The rise of Raj Thackeray meant that the newly formed MNS had effectively hijacked Sena’s pet Xenophobic agenda. From incendiary remarks against North Indians, to physical attacks against them, Raj Thackeray deployed most of Shiv Sena’s time tested tactics effectively. In a short while, it became apparent that Raj Thackeray had all of his Uncle’s panache and techniques. The rise of MNS, though electorally muted, has been a big jolt to the Sena’s world. MNS has successfully adopted much of Sena’s agenda with flourish, leaving Sena looking enfeebled and senile.
3. A need to stay relevant:
In a world changing faster than it can adapt itself, Sena is now is desperately trying to stay relevant. In doing so, it is going back to the basics. M/s Uddhav and Aditya are trying to recreate the old Sena by copy-pasting ideas from Balasaheb’s manuals. The opposition to Ghulam Ali and Kasuri’s book release must be seen in this light. The fact is that while Sena’s anti-Pak rhetoric is nothing new, these attempts to create trouble show that the party is fighting hard to keep its head above water.

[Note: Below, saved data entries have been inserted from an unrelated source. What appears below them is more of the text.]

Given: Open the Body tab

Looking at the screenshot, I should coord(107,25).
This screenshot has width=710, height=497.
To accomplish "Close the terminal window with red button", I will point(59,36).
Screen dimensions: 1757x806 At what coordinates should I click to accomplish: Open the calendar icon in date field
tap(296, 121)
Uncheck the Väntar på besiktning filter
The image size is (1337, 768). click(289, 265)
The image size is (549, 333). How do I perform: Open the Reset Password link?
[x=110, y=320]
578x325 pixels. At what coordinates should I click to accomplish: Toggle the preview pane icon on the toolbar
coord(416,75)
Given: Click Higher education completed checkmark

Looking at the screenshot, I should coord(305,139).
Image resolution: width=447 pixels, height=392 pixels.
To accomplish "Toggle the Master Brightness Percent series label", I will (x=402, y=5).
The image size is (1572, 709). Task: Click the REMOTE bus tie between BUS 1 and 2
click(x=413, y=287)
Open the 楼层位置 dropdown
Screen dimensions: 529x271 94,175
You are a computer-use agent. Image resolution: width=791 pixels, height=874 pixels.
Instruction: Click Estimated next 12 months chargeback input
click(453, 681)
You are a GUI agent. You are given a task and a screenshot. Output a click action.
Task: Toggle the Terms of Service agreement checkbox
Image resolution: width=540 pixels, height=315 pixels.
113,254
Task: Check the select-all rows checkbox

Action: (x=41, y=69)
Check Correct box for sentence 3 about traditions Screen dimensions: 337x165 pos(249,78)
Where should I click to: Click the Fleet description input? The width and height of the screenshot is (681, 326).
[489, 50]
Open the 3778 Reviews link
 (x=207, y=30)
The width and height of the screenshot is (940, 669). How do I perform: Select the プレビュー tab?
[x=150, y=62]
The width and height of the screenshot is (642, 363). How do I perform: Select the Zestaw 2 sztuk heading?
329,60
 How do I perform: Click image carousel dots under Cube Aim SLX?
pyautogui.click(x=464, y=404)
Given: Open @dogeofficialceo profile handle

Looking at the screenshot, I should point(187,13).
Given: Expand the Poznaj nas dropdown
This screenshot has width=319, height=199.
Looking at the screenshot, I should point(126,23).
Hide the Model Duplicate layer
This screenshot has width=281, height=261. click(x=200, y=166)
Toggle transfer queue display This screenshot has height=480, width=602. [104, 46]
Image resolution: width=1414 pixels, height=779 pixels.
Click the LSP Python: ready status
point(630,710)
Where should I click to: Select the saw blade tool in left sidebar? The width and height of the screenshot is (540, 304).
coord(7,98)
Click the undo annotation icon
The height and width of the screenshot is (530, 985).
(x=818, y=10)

There is also an element of political upmanship. Sena wants to embarrass Fadnavis in order to prove Sena still calls the shots in the coalition. The fact that Fadnavis has been able to establish himself quickly and is also winning praise for his work has rattled Shiv Sena, as this praise comes inspite of Sena’s obstructions. Fadnavis governments’ appropriation of Shivaji’s legacy, its appeal to the young Marathi manoos, its successful manouvering of Hindutva agenda-Beef ban et al has meant that the space available for Sena in Maharashtra politics is shrinking. Lastly, Sena is also struggling to project Aditya Thackeray as the heir apparent. It is unable to decide whether they should position him as “an angry Marathi young manoos”, who is super-pissed with the state of the community or as a “Youth icon”, who enjoys popularity irrespective of language or religion. Contradictory reactions such as Sena’s protest against Atif Aslam and Aditya Thackeray ‘s support for revival of Mumbai’s night life should be seen in this light.
The paint attack on Sudheendra Kulkarni and the protest against Ghulam Ali’s concert, therefore, is not an expression of rabid nationalism, but in fact a reaction to a complicated process of churning that the Shiv Sena is going through. May God help them cope with his change and emerge saner and rational.